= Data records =

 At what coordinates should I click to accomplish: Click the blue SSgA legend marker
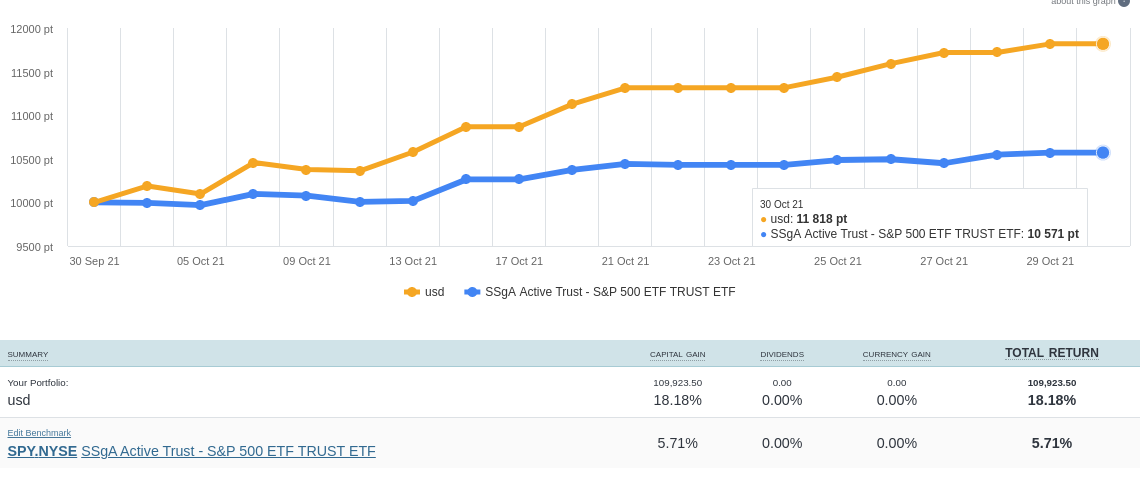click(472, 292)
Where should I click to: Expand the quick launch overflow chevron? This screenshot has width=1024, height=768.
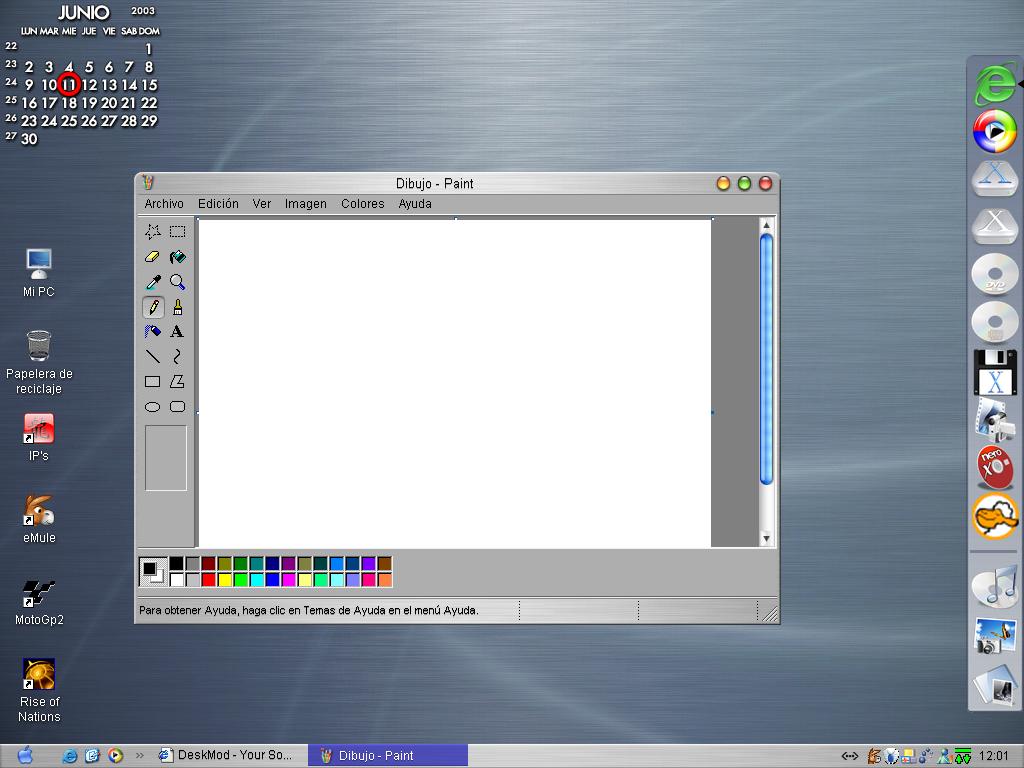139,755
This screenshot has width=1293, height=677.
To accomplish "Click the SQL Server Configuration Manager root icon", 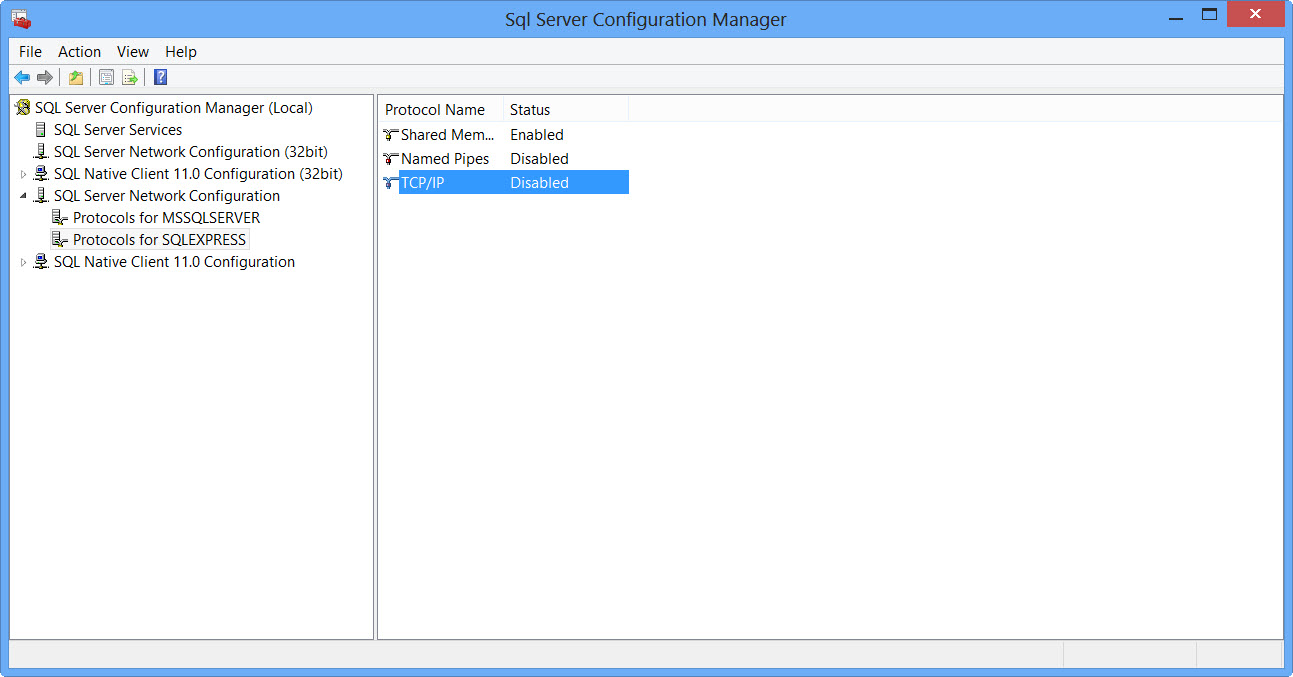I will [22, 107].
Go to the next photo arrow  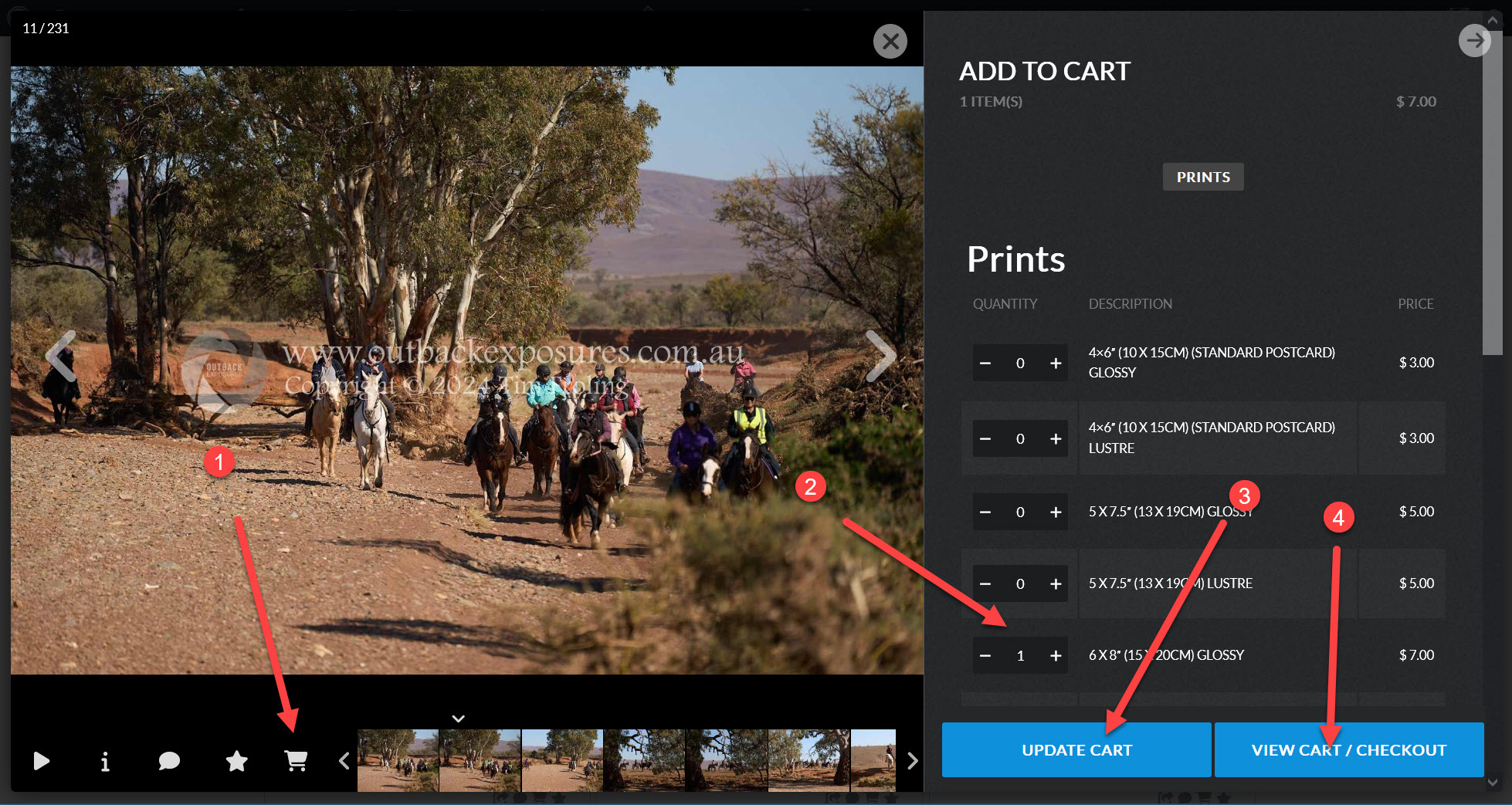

= TASK REQUIREMENTS =
Produce the lines from the first line of the entries through the line that contains "This screenshot has width=1293, height=677.", exactly, leaving the pictures behind.

= RESPONSE AREA =
 At what coordinates should I click to accomplish: Click the blue SSgA legend marker
click(472, 292)
Where should I click to: Expand the quick launch overflow chevron? This screenshot has width=1024, height=768.
139,755
This screenshot has width=1293, height=677.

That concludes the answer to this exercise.